Beyond the educational issues, recent reports on DKA in urban African-American type 1 diabetic patients showed that the major precipitating cause of DKA was discontinuance of insulin (67%). Reasons for stopping insulin included economic reasons (50%), lack of appetite (21%), behavioral reasons (14%), or lack of knowledge about how to manage sick days (14%) (26). Because the most common reason for interrupted insulin is economic in nature, changes in the health care delivery system and in the access patients have to care and medications may be the most effective means of preventing DKA in this population. The investigators showed that of 56 DKA admissions, only two patients tried to contact the diabetes unit for assistance (26). Similarly, a study of hyperglycemic crises in an urban black population demonstrated that socioeconomic barriers, such as a low literacy rate, limited financial resources, and limited access to health care, might explain the continuing high rates of admission for DKA in this group of patients (5).

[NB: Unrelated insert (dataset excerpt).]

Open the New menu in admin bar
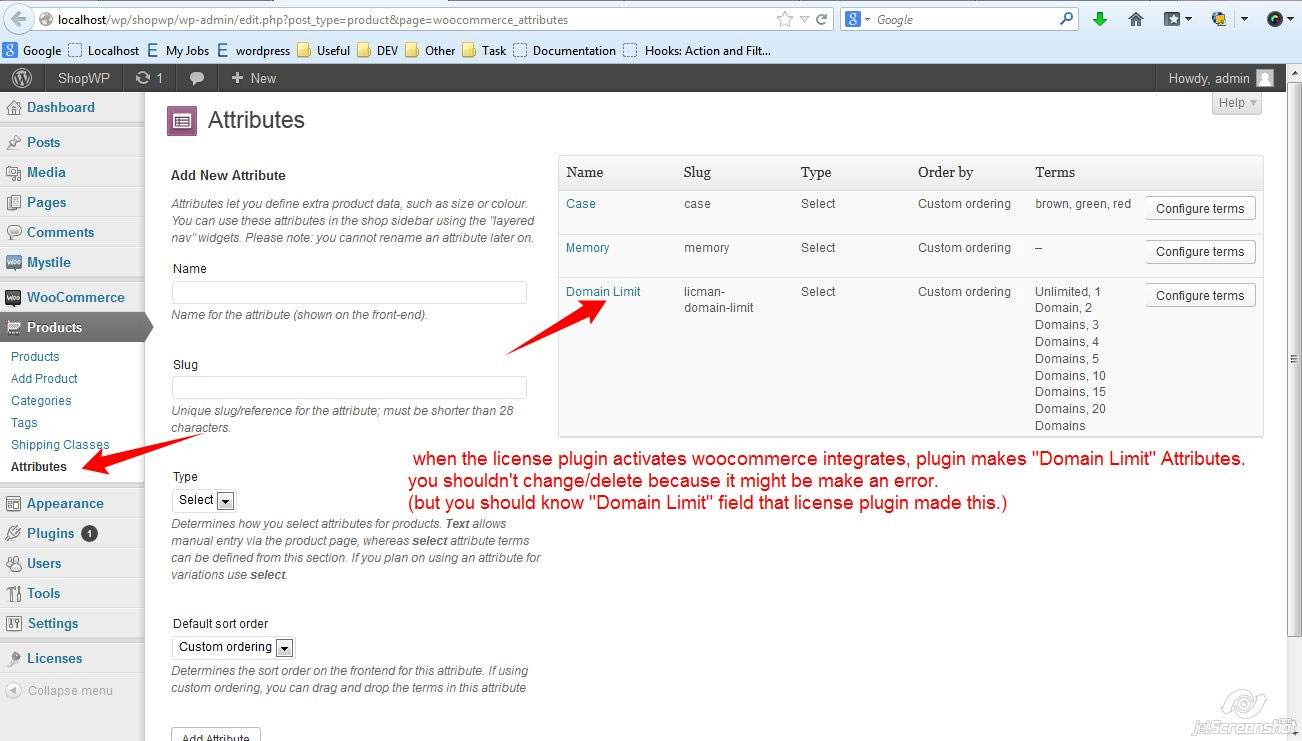 pyautogui.click(x=252, y=78)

Hospitalizations for DKA in the past two decades have increased in some areas and declined in others (3). Because repeated admissions for DKA are estimated to drain approximately one out of every two health care dollars spent on adult patients with type 1 diabetes, resources need to be redirected toward prevention by funding better access to care and educational programs that address a variety of ethnicity-related health care beliefs.
This paper was peer-reviewed, modified, and approved by the Professional Practice Committee, October 2000.
Abbreviations: Aao2, alveolar-to-arteriolar oxygen; AKA, alcoholic ketoacidosis; ARDS, adult respiratory distress syndrome; BUN, blood urea nitrogen; CPT, carnitine palmitoyl-transferase; CSF, cerebrospinal fluid; DKA, diabetic ketoacidosis; FFA, free fatty acid; HHS, hyperosmolar hyperglycemic state; IRI, immunoreactive insulin; Pao2, arteriolar partial pressure of oxygen; RDKA, recurrent DKA.
A table elsewhere in this issue shows conventional and Système International (SI) units and conversion factors for many substances.
- by the American Diabetes Association, Inc.